▶ **Source material**:
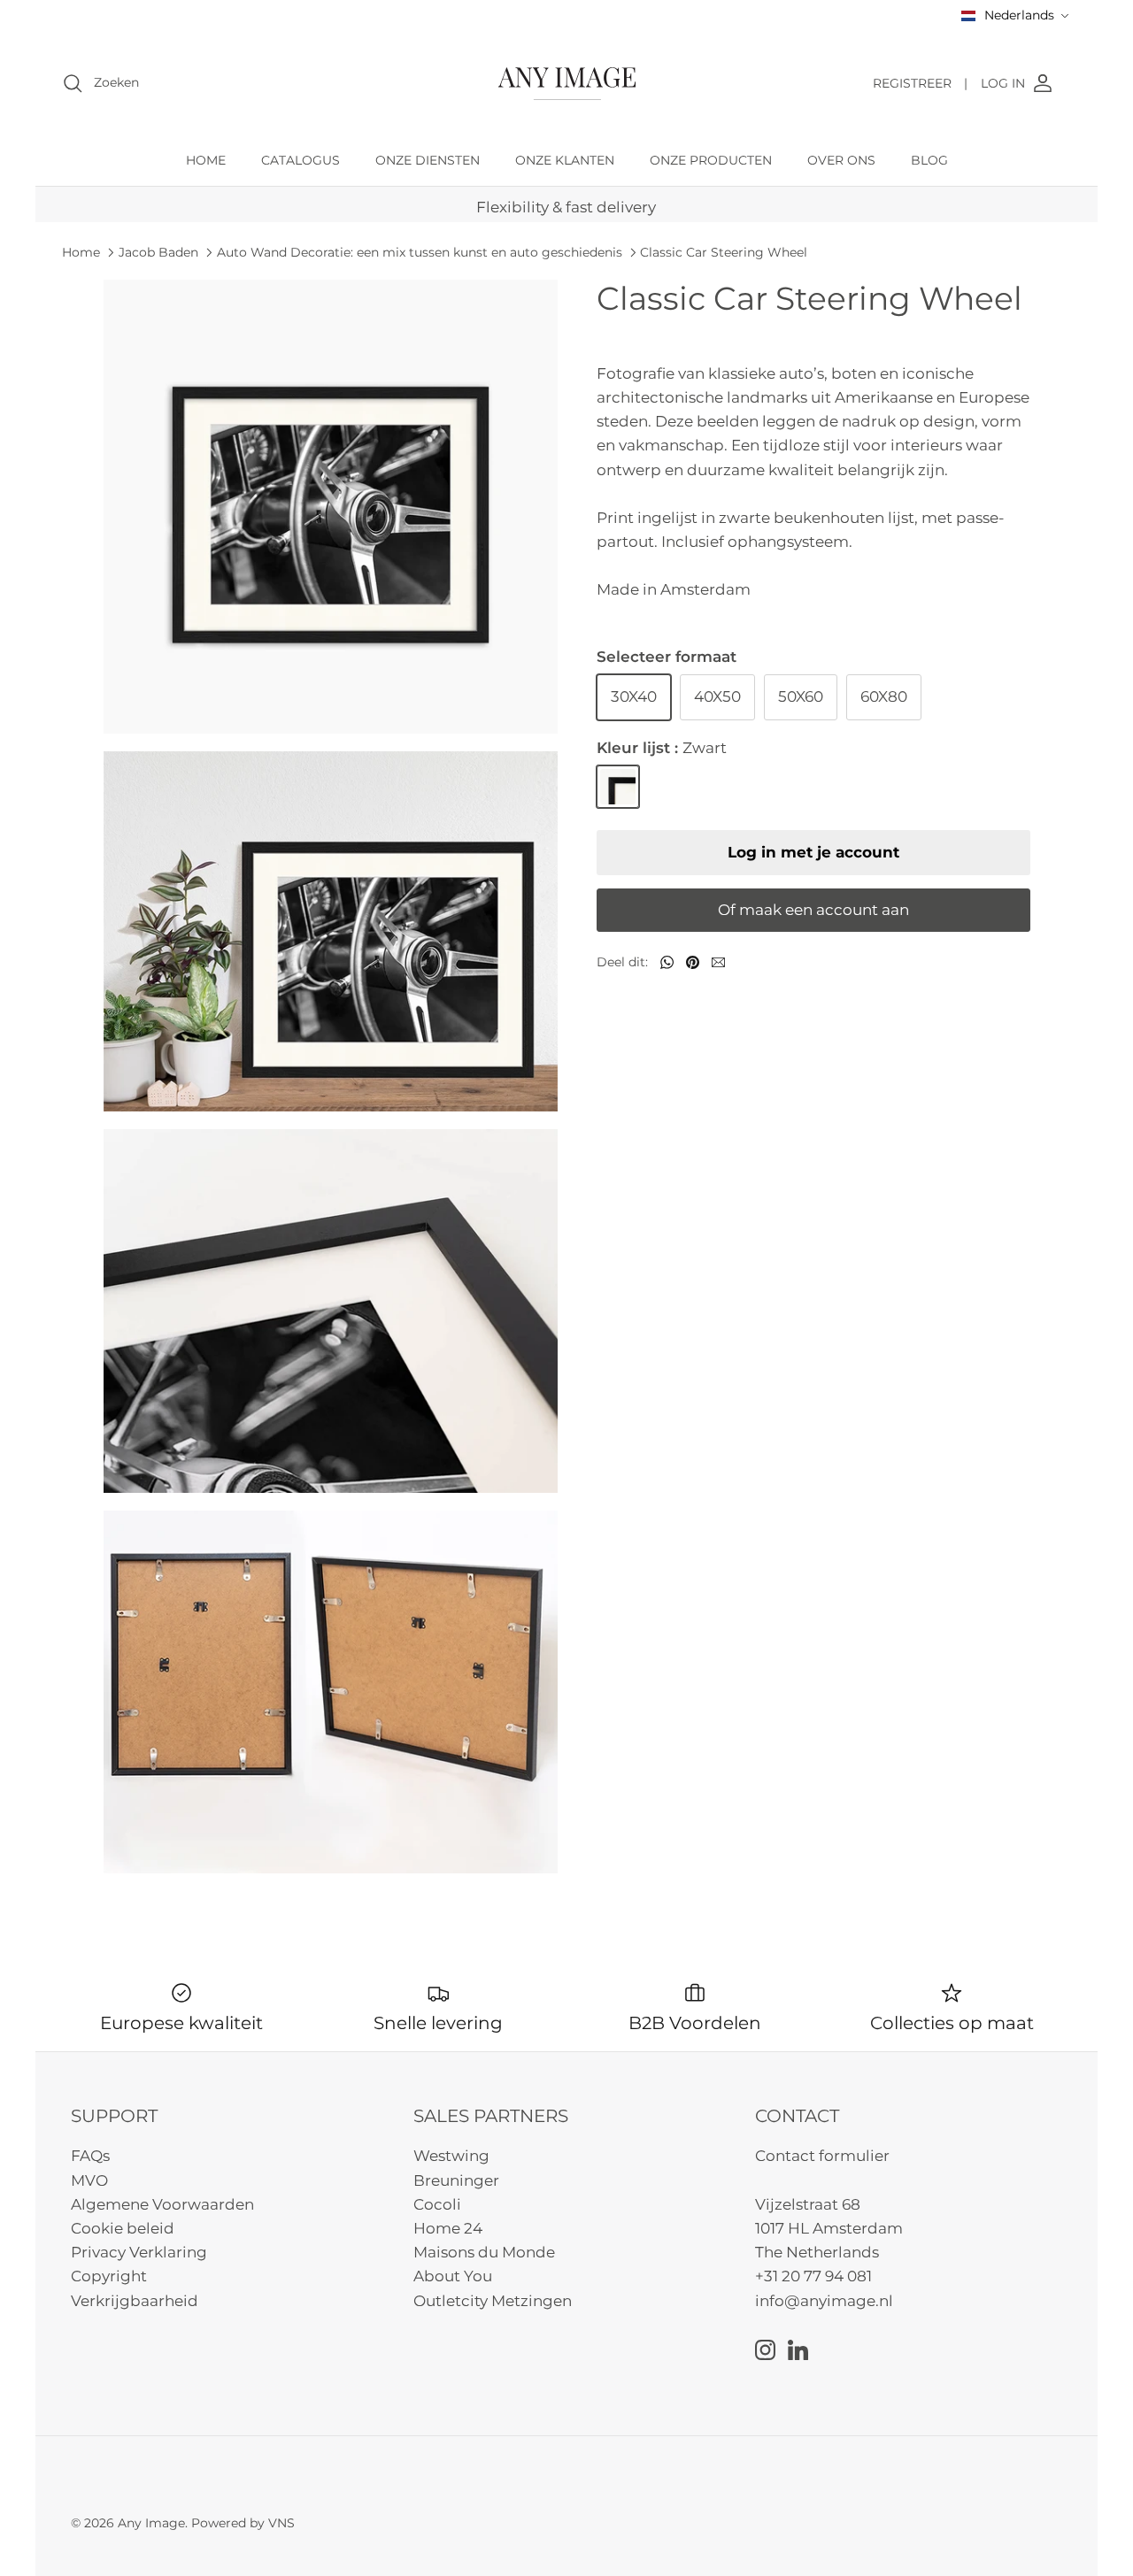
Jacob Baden (158, 252)
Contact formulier (822, 2156)
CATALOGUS (300, 160)
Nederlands (1019, 15)
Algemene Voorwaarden (162, 2204)
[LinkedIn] (798, 2350)
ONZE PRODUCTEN (711, 160)
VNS (281, 2523)
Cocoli (437, 2204)
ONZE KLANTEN (564, 160)
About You (452, 2276)
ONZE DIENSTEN (427, 160)
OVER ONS (841, 160)
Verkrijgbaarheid (134, 2301)
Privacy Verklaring (139, 2252)
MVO (89, 2180)
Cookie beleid (122, 2228)
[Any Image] (567, 83)
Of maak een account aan (813, 910)
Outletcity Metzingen (492, 2301)
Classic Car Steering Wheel (723, 252)
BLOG (929, 160)
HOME (206, 160)
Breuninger (456, 2180)
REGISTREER (920, 83)
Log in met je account (813, 852)
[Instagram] (765, 2350)
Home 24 (447, 2228)
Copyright (109, 2276)
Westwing (451, 2156)
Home (81, 252)
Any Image (151, 2523)
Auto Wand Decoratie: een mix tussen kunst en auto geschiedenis (419, 252)
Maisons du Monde (484, 2252)
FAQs (90, 2156)
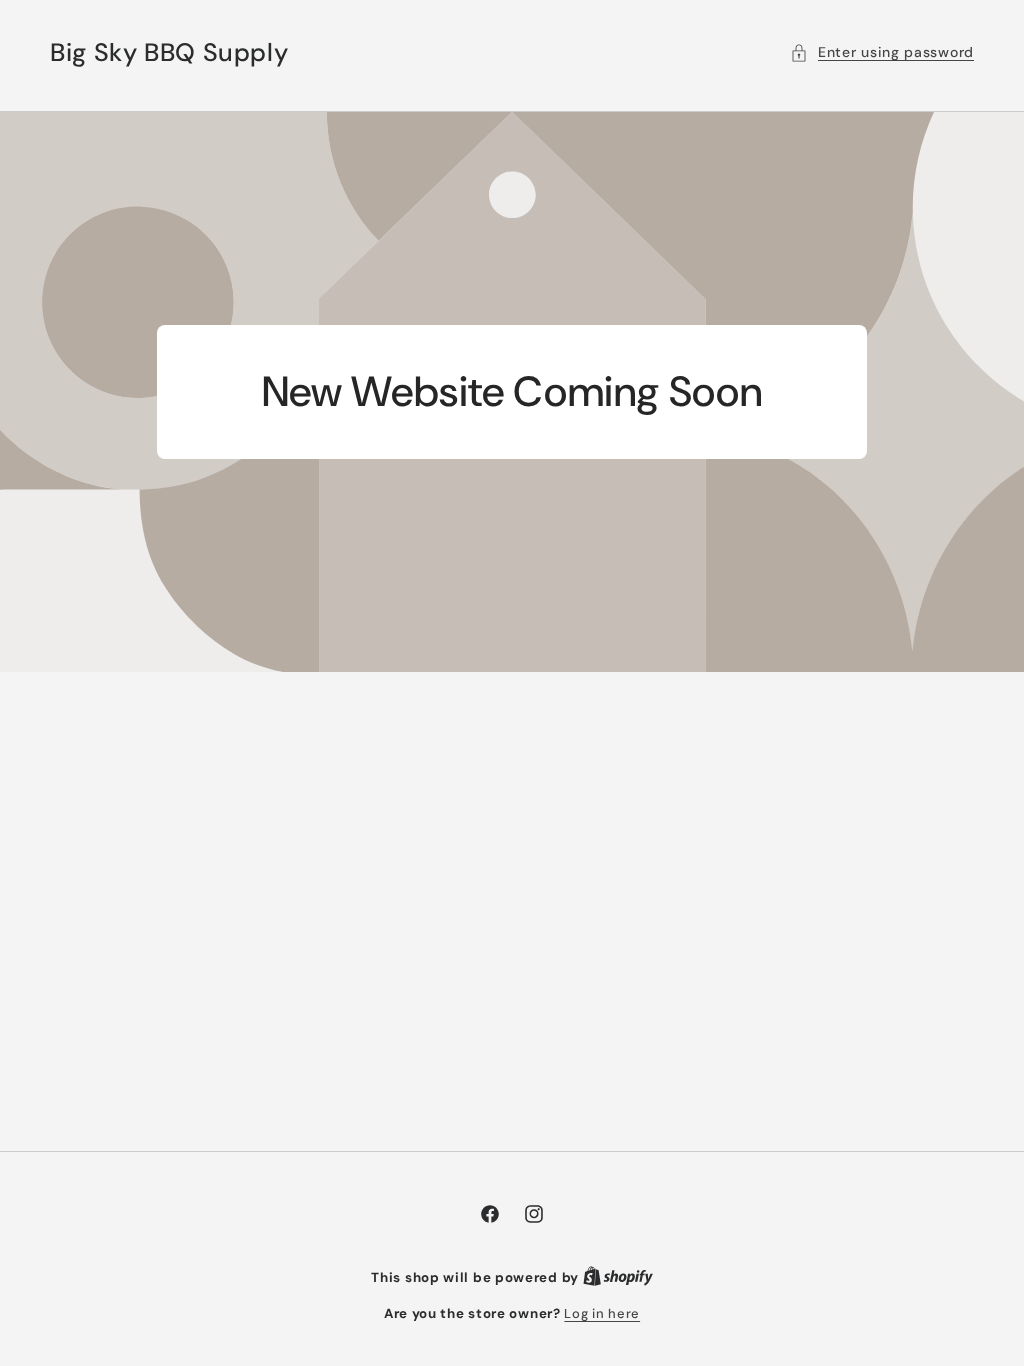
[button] (882, 52)
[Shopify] (618, 1277)
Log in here (602, 1313)
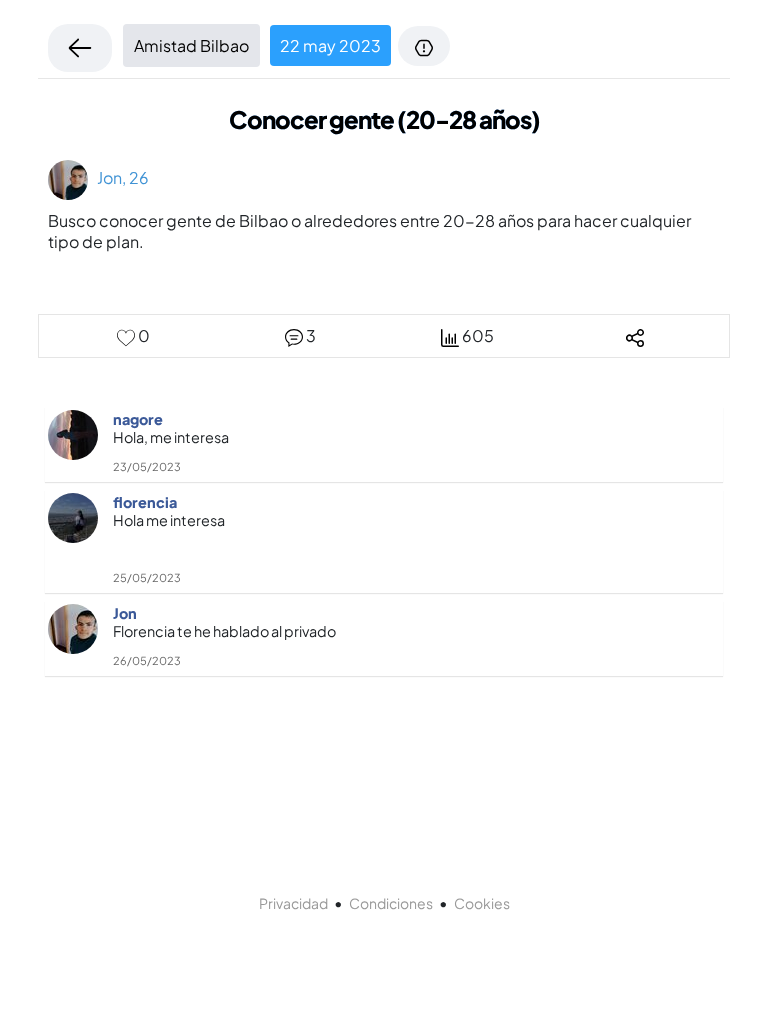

▶ **About this task**: Please reproduce, word for word, only the lines from the line that holds "Westwing (451, 2156)" through the final line of the entries above, omitting any pictures.

▶ **Answer section**:
Westwing (451, 2156)
Home (81, 252)
Any Image (151, 2523)
Auto Wand Decoratie: een mix tussen kunst en auto geschiedenis (419, 252)
Maisons du Monde (484, 2252)
FAQs (90, 2156)
[button] (882, 52)
[Shopify] (618, 1277)
Log in here (602, 1313)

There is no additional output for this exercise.